Credo proprio che Serenella Menichetti, da abile cuoca – che non disdegna neppure, poi, di gustare lei stessa i manicaretti – abbia trovato i giusti ingredienti. Il giusto atteggiamento per preparare tutto con estrema cura ma senza l’ossessione di sbagliare, magari mettendo un pizzico di sale o di pepe in più. Cucina con occhio e mana attenta, ma intanto si gusta le risate dei nipoti, il passaggio dei vicini, magari anche di quella pettegola e di quello vanesio, e un’occhiata la dà anche al di là dei vetri, ai colori del tramonto, al sole, alla neve, alla vita che scorre.
Fuor di metafora, e abbandonando seppure a malincuore l’odorosa cucina, si può dire che la Menichetti, nei racconti e nelle poesie, nei versi e nella narrativa, si diverta a descrivere il mondo che vede. Credo che la parola chiave sia proprio “divertimento”. Che non significa affatto scarsa cura, o espressioni sciatte e approssimative. Anzi, è il contrario. Come in ogni gioco che si rispetti, l’impegno, la volontà, la determinazione a fare sempre meglio, sono parte integrante del meccanismo e del progetto, del senso innato dell’attività. La Menichetti ci tiene a ribadire che ciò che scrive è frutto di pura fantasia. Ed è sicuramente vero. Ma è interessante e suggestivo rilevare quanto l’invenzione somigli alla realtà, quanto possa servire a scorgere, attraverso uno specchio, le meraviglie (come Alice) ma anche le miserie di questo nostro tempo e di una tempo che non c’è, e quindi assume valore universale.
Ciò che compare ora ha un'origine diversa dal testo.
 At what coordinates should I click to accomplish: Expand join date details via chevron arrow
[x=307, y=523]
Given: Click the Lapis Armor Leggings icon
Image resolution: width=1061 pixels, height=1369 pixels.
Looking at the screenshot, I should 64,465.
Si diverte, la Menichetti a mettere un po’ di sana cattiveria in ciò che scrive. Tornando agli amati fornelli, potremmo dire che a volte getta nella pietanza, con un sorriso, un grammo in più di peperoncino. Ma solo perché sa che non può fare male più di tanto. Anzi, a volte fa bene. Favorisce la circolazione, del cervello e di altri organi fondamentali. Ama le salse agrodolci, l’autrice. Mette un po’ di cattiveria nella bontà e viceversa. L’effetto è favorevole: rende le pietanze, letterarie s’intende, meno prevedibili, spesso stuzzicanti. In versi e in prosa racconta la vita, senza pretendere di offrire risposte né verità. Gioca, con serietà, a parlare di ciò che non è ma potrebbe essere e di ciò che è ma potrebbe non apparire per quello che è. La Menichetti ama la libertà, senza scordarsi i diritti degli altri, degli ultimi soprattutto, dei perdenti, degli sconfitti; e ama i sapori speziati che tuttavia non bruciano e non rovinano le papille gustative. Le sue Trame sono bucate ma solo per lasciare cogliere, nei profili, tra gli spazi, sprazzi di mondi possibili: “Osservavo, chiedevo, immaginavo. Soprattutto immaginavo. Tutto questo mi ha permesso di interiorizzare i vari comportamenti delle persone. Ed in seguito di cucirli addosso ai miei personaggi. Le mie storie non sono mai storie vere. Mi annoierei a morte a scriverle. Mi diverto a creare storie inedite, fantastiche, a volte pure surreali”.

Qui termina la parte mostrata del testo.